The 'get over him' holidays, apps and content you'll find online are just a ploy to plot on emotional consumers (in my opinion). Moving on from things like this is a battle with one's self.

ninjaTurtleBurger · 12/07/2024 18:42

by get over him apps I meant the likes of tinder that can work quickly (but possibly without a deeper connection)

FifteenAll · 12/07/2024 18:58

So what’s he doing in the evenings when he’s not seeing you? Once a fortnight doesn’t seem much.

Normalinnit · 12/07/2024 19:02

We see each other every week. But it's often a quick meet up, between schedules. Maybe a coffee or a quick drink during the day.

No way are you a priority for this man. I would honestly get out now before your self esteem is left in tatters.

MrsRolandRat · 12/07/2024 19:10

You're definitely not a priority to this man. Any man who is keen and is into you wants to see you more than once a fortnight.

Having dated a lot, the ones who were into me were forthcoming with making plans for the next date. The ones who weren't overly that bothered but wanted to keep you on the back burner acted like he is doing, it's called breadcrumbing I believe.
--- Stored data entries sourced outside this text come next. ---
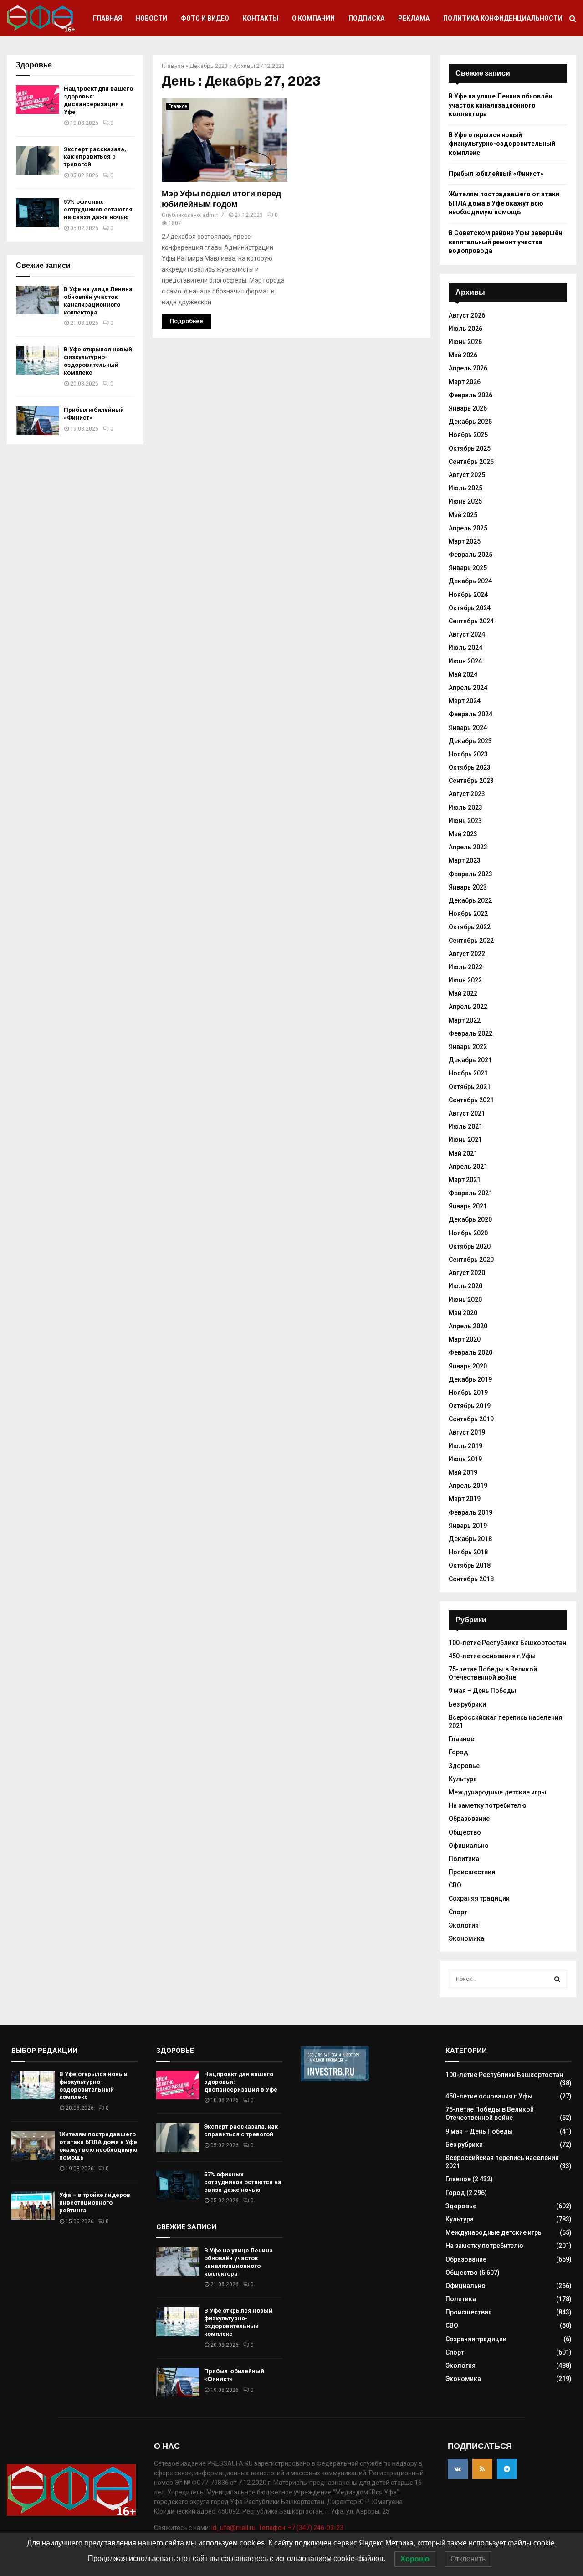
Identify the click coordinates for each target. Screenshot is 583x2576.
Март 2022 (465, 1020)
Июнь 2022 (465, 980)
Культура (463, 1779)
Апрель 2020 (468, 1326)
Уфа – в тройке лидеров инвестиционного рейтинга (94, 2202)
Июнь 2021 (465, 1139)
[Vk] (458, 2469)
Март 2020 (465, 1339)
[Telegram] (507, 2469)
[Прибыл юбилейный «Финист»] (37, 420)
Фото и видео (205, 18)
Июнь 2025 (465, 501)
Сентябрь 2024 (471, 621)
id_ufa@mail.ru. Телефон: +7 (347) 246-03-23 (277, 2527)
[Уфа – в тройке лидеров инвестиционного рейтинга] (33, 2205)
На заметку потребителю (488, 1805)
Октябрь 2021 (470, 1086)
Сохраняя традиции (479, 1898)
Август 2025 (467, 474)
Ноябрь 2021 (468, 1073)
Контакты (260, 18)
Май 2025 (463, 515)
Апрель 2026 (468, 368)
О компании (313, 18)
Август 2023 (467, 793)
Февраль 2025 (470, 554)
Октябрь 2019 (470, 1405)
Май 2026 (463, 355)
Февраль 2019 (470, 1512)
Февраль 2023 (470, 874)
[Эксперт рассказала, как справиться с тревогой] (37, 160)
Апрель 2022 (468, 1006)
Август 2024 (467, 634)
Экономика (466, 1938)
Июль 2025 (465, 488)
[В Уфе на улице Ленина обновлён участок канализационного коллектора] (37, 300)
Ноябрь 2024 (468, 594)
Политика (464, 1858)
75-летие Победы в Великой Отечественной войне (493, 1673)
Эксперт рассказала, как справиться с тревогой (95, 157)
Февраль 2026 (470, 395)
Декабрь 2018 (470, 1539)
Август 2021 (467, 1113)
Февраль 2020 (470, 1352)
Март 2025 (465, 541)
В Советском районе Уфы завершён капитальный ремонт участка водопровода (505, 241)
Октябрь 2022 (470, 927)
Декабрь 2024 (470, 581)
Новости (151, 18)
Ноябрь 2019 (468, 1392)
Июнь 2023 (465, 820)
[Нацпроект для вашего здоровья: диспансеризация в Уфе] (37, 99)
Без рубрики (467, 1704)
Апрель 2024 (468, 687)
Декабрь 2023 (208, 65)
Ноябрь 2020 (468, 1233)
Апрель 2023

The level of anxiety you're feeling is i expect your gut feeling trying to tell you something is off.

I could be completely wrong here but men who are keen take actions to see you/date you.

Elylife · 12/07/2024 19:16

Yes, I agree with the above. But it's going to be very difficult for me to move on.
I'm not sure how to do it. I just can't face the heartbreak again.

OP posts:
Elylife · 12/07/2024 20:28

Should I be a priority to a man who has kids, a job and a full life? How long does it take to fit someone in?
I think I've caused this situation by being too available to him.

OP posts:
Treesinthewind · 12/07/2024 21:49

How long have you been dating? And how often does he have the kids with him?